Wednesday, October 14, 2009

Redwall quandaries

I'm reading the Redwall books by Brian Jacques right now, which have their flaws but are really great reading all the same. If you like food, they're worth reading just for all of the mousewatering - uh, mouthwatering recipes the forest creatures come up with (there's even a Redwall cookbook which I'd really love to have).
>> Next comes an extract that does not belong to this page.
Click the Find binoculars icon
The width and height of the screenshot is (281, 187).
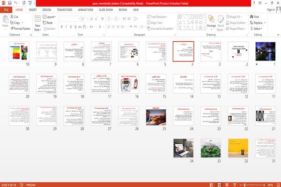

Here are my only questions:

1) Where are they getting the milk for all of the butter, cream, and cheese that they eat? There's no way a mouse can milk a goat, and given the amount of interspecies tension in these books, I doubt a goat would allow it. Goats are probably one of those Warlike Creatures the mice are xenophobic about. Are they stealing from human farmers? "Goatsmilk cheese" has been referenced at least once, but is there some other animal they're milking? Are they milking badgers? This, like "What was the noodle incident?", is one of those questions I guess you're just not supposed to ask an author.

2) Why do the Redwall mice get to be so damned self-righteous about never harming another creature on one page, and then go fishing the next? Why are weasels which prey on land animals evil, but otters which prey on sea creatures good? (HINT: It's because otters are cute.) I'm a bit of a hypocrite in saying this, because I don't eat meat of the land or the air but do scoff the occasional shrimp -- but I feel bad about it afterwards, and I'm not self-righteous about it. And I have an evolutionary reason for wanting a little fish in my diet, especially if you go with the Aquatic Ape Hypothesis. Mice and hares and moles don't even EAT fish in the wild! (Of course, neither do they wield swords, play musical instruments or wear habits.) Also, what about the badgers? Badgers are in the weasel family and eat mice, frogs and birds. Don't Constance and Mother Mellus and Lord Rawnblade ever look at those mice a little too hungrily when the mouse chef is a little too tardy in bringing out the hazelnut bread and redcurrant tart? This is another one of those questions you're not supposed to ask. I think it may be a cultural thing, as it seems like Europeans tend to think of "fish" and "meat" as two different categories more often than Americans do. This was certainly true in Spain, where I decided to abandon my dietary isms for a semester to make it easy on my host parents. (Actually, one time I said "I'm really going to miss Spanish ham when I go back to the US and stop eating meat." "Why can't you eat ham?" they said. "Well -- I'm not going to eat meat anymore after I leave," I said. "But ham isn't meat! Ham is ham!" they replied. Same with sausage and sobrassada. I had a hard time figuring out their definition of meat after that.)

I think the real problem is that I'm sore about the libelous nature of these books because I've had both rats and mice as pets. My mouse was stupid, dirty and incredibly smelly for its size. The many rats I've had, by contrast, were sweet, engaging, clever and much cleaner in comparison. And let's not talk about my love of the family mustelidae and its condemnation (except for otters and badgers) in the Redwall universe. I get that he's just using the different species as ways to represent different types of people, but it strikes me as too easy, which is the same thing that bothers me about the Harry Potter books -- characters should have to do something to be evil, instead of just being labeled as "Slytherin" or "Rat" and acting accordingly. Ah well. They're both still really fun to read!